[Extracted data entries]
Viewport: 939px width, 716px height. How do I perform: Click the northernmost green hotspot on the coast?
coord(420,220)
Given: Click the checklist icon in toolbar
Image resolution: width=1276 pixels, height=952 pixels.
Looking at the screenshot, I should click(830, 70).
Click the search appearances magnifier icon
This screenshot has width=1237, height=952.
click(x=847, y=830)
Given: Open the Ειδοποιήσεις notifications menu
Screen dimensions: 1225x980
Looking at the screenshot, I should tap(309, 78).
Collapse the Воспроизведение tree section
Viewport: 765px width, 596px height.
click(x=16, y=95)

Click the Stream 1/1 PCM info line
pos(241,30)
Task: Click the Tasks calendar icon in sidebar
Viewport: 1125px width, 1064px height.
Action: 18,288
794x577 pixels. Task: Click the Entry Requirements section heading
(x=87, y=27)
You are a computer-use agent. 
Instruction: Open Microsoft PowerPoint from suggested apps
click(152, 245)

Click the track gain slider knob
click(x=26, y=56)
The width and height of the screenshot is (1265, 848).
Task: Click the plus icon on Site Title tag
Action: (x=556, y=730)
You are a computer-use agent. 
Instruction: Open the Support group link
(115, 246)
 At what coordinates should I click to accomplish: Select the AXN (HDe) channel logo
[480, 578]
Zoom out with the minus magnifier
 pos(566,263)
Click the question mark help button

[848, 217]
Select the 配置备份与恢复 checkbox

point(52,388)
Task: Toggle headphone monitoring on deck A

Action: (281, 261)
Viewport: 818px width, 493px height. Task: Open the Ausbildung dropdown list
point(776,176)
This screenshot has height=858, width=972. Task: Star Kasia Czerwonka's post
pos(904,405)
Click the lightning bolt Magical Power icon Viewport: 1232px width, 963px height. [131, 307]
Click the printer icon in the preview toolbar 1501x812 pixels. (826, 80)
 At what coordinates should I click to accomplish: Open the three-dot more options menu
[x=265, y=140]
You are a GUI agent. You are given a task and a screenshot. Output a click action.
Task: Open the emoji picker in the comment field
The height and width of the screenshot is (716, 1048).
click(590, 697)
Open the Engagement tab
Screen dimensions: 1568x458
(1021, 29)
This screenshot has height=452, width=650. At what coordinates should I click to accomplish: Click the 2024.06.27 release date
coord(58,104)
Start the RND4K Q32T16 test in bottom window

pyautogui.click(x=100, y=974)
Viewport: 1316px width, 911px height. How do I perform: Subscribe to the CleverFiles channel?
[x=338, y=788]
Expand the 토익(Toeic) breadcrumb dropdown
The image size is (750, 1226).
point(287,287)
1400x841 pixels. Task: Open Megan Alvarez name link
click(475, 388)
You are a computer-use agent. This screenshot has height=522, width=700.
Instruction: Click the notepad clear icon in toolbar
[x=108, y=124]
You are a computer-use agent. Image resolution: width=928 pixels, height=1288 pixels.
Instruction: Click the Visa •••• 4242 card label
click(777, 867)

The task:
Each line that holds the word "computer" should be extracted from the records.

Solution to this problem:
You are a computer-use agent. 
You are a computer-use agent. 
You are a computer-use agent. This screenshot has height=522, width=700.
You are a computer-use agent. Image resolution: width=928 pixels, height=1288 pixels.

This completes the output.